* WHAT YOU NEED TO DO: Write out again the lines from the line with "Screen dimensions: 1748x1038" up to and including the line with "Click the Add filter button", exactly as they stand below, and skip any picture.

------ RECORDS SHOWN ------

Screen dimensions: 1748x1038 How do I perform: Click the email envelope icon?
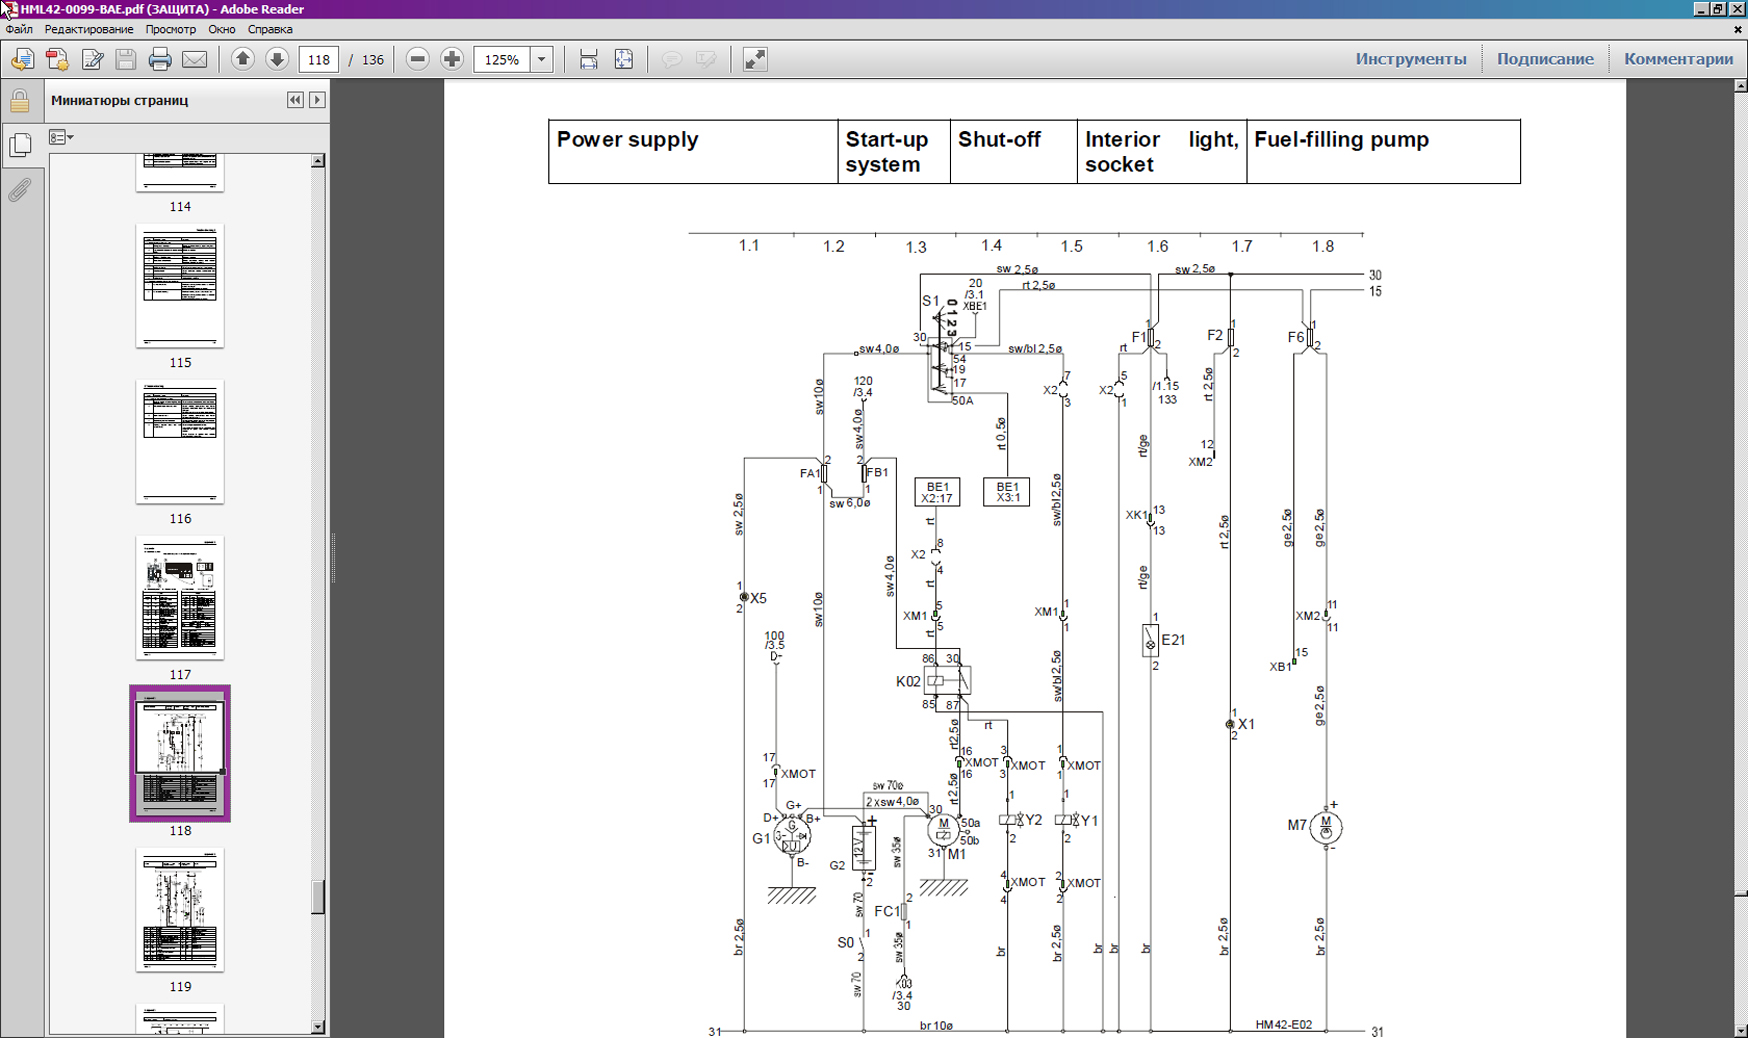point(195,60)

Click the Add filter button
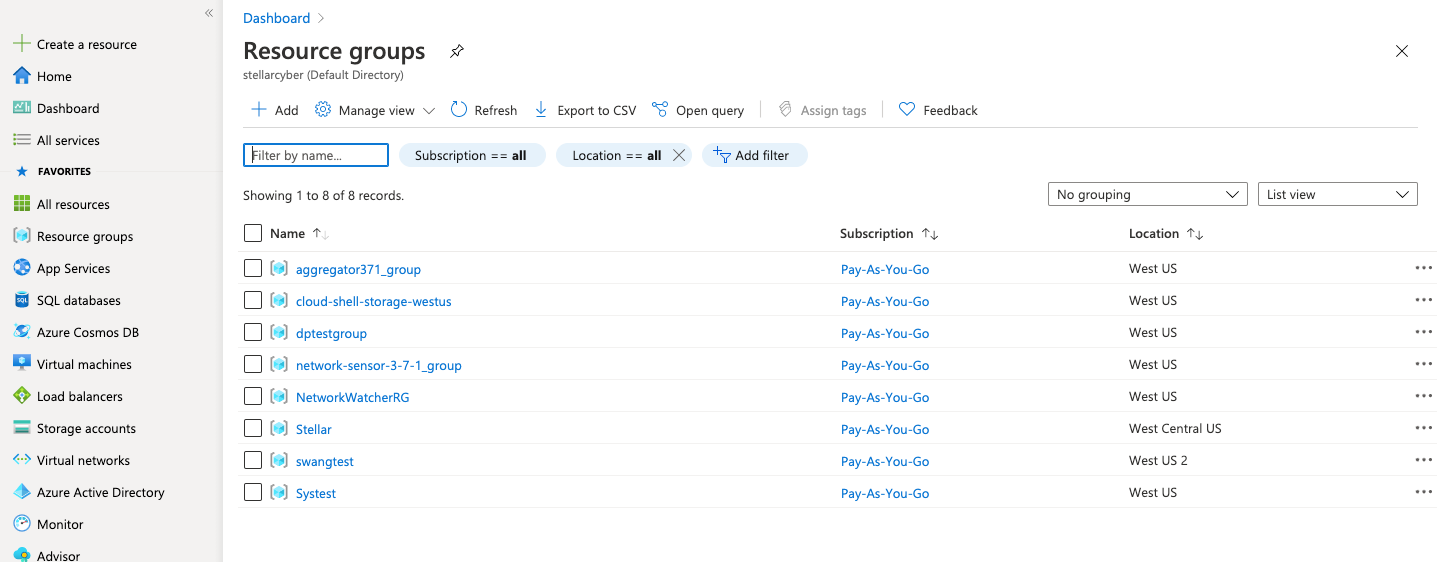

------
------ RECORDS SHOWN ------

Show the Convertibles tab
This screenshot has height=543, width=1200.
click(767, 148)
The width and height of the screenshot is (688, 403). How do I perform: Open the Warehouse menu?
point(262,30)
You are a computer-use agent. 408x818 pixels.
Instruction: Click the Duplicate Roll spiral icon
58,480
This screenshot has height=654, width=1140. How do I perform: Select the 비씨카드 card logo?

------

* OUTPUT OF THE EXERCISE:
Screen dimensions: 1748x1038 How do I perform: Click the email envelope icon?
point(195,60)

Click the Add filter button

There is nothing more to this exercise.